A: A lot of people ask us to get rid of lizards -- geckos -- but they're generally our friends. Most people complain that their droppings are a nuisance in their homes, but we generally don't take care of geckos. We recommend exclusions -- that your screens are fitting tightly, and that you have a screen door.
Q: Do you think centipedes are anything people should worry about?
A: We consider them an occasional invader, especially in the office area. They're just wandering around and they happen to come inside. If you have regular treatment, he'll come across a (poison) product and he probably will be dying if you see him.
Q: What kind of equipment do you take with you on the road?
A: We have a B&G sprayer -- B&G is a brand -- it's a compressed-air container that sprays. I've had one for 10 years. They're very sturdy.
I personally use a cordless drill for anchoring bait stations, drilling holes for drywood termite treatment.
For termite inspections, I use a screwdriver or ice pick, for like poking the corners, to see if you have soft areas with termites. We also have flushing agents to see if bugs come out.
Q: What kind of chemicals do you use?
A: We use liquids that we mix with water; we use aerosols that are ready to use; gel baits; solid baits, which would be for the rodents, like a little cube that you put in your bait station. We use dust-type (chemicals), for putting in wall voids.
Q: How does that work?
A: Let's say your kitchen is totally infested with roaches and we haven't been able to solve the problems. There may be a colony in your wall void, so we'll drill some holes and insert the dust to get at them.
Q: That's like for double-wall construction?
A: Yeah. But there are also wall voids elsewhere, like in the plumbing area, which is in a void of it's own. So any home or business would have areas where you could use a dust product.
Q: On average, about how many customers do you visit each day?
A: I personally have 165 a month, so I guess you could break it down. I try to manage my route and do as many as I can in the beginning of the month, so if I have free time at the end of the month, I'm available to do starts. I work on partial commission basis, so picking up a start would allow me to pick up some extra money. So it behooves me to manage my route well.
Q: Do you cover a certain area?
A: My area is the airport area. It's very condensed over here, so there is a lot of business. But as one of the senior techs in our office, I am asked to go to other areas and help out.

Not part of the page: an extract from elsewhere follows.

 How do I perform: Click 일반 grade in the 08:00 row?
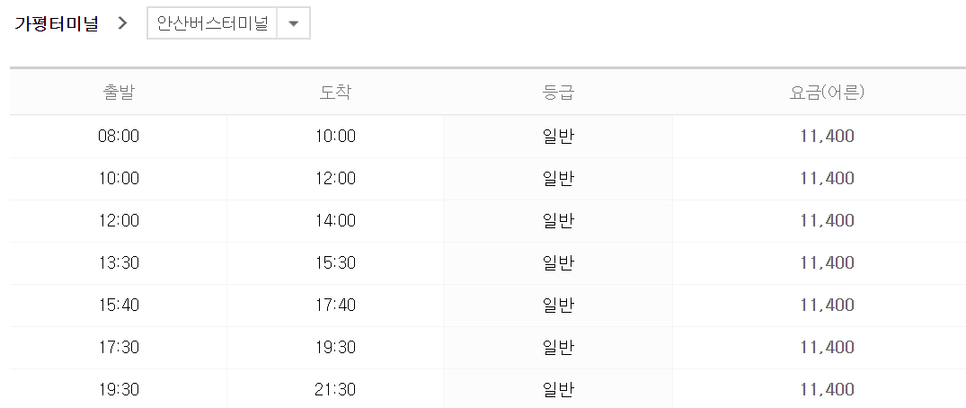click(x=557, y=136)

Q: Do you ever have to crawl around in attics or tight spaces?
A: Occasionally we're called in to check out crawl spaces or attics. If you have birds in your attic or something, we may do exclusion for you by sealing the holes and nest removal. If you have a crawl station under your building, we may determine that we need rodent traps down there, which would mean me crawling down there once a month and inspecting them.
Q: What are some of your biggest challenges on the job?

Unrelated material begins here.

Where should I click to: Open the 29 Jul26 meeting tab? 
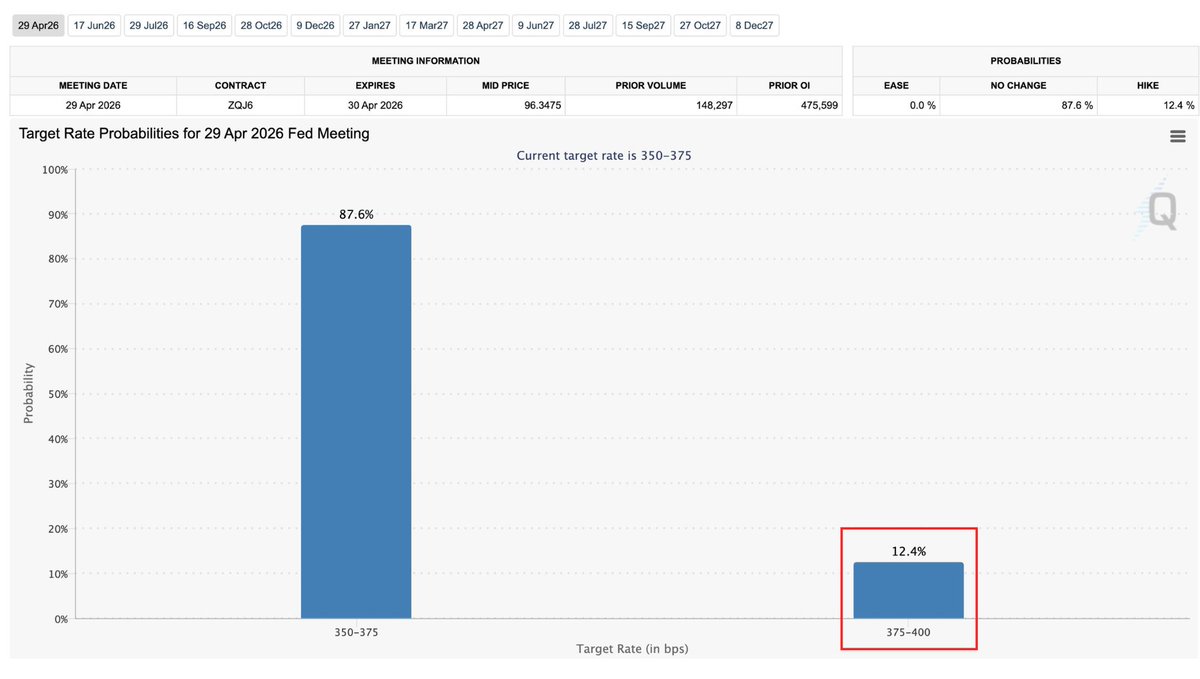click(x=149, y=26)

A: I would say my biggest challenge is to convince customers that continuous service is a good thing. Restaurants pretty much have to have it, for inspections and such, but offices are different. I can get rid of the rats, but eventually they'll probably come back in. So the occasional catch is probably the better thing than having to do a cleanout.
Q: Do ever feel sorry for any of the critters you have to take care of?

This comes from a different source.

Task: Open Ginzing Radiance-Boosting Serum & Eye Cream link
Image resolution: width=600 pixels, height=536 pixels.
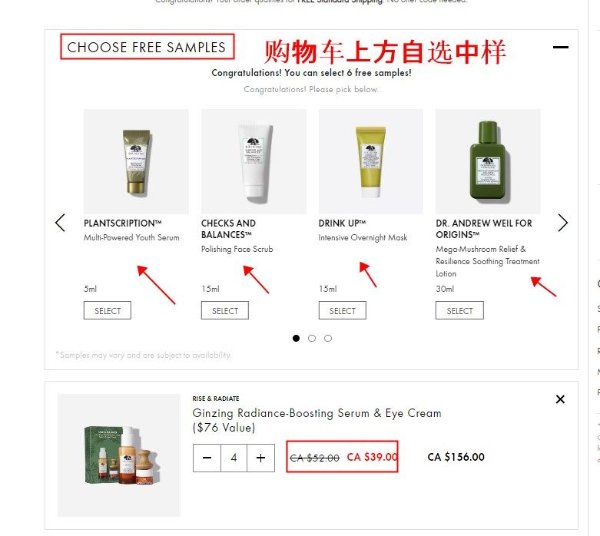Action: click(x=317, y=420)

A: Well, I'm a Christian at heart. But if a rodent can carry disease that can make you sick, or my clients sick, there's a benefit to what I do. I can't class myself with a fireman or a policeman, but I help people in the long run. Let's say your home is roach infested, and you have small children. They can get asthma. So I'm actually doing a really good service, in a way.
Q: What do you like most about the job?
A: I'm not stuck in an office all the time. I get to go around to different businesses and meet different people. It's not monotonous. I get to work on the inside, I get to work on the outside. My office window is my truck's window, and I get a different view all day long.
I don't see myself changing jobs before I retire. And this company, it's a pretty good company to work for. They take care of me.
I guess the bottom line would be, I can support my family. I don't have a limo or anything, but especially in Hawaii, where so many people have two jobs, I have one job. On average, we're doing well.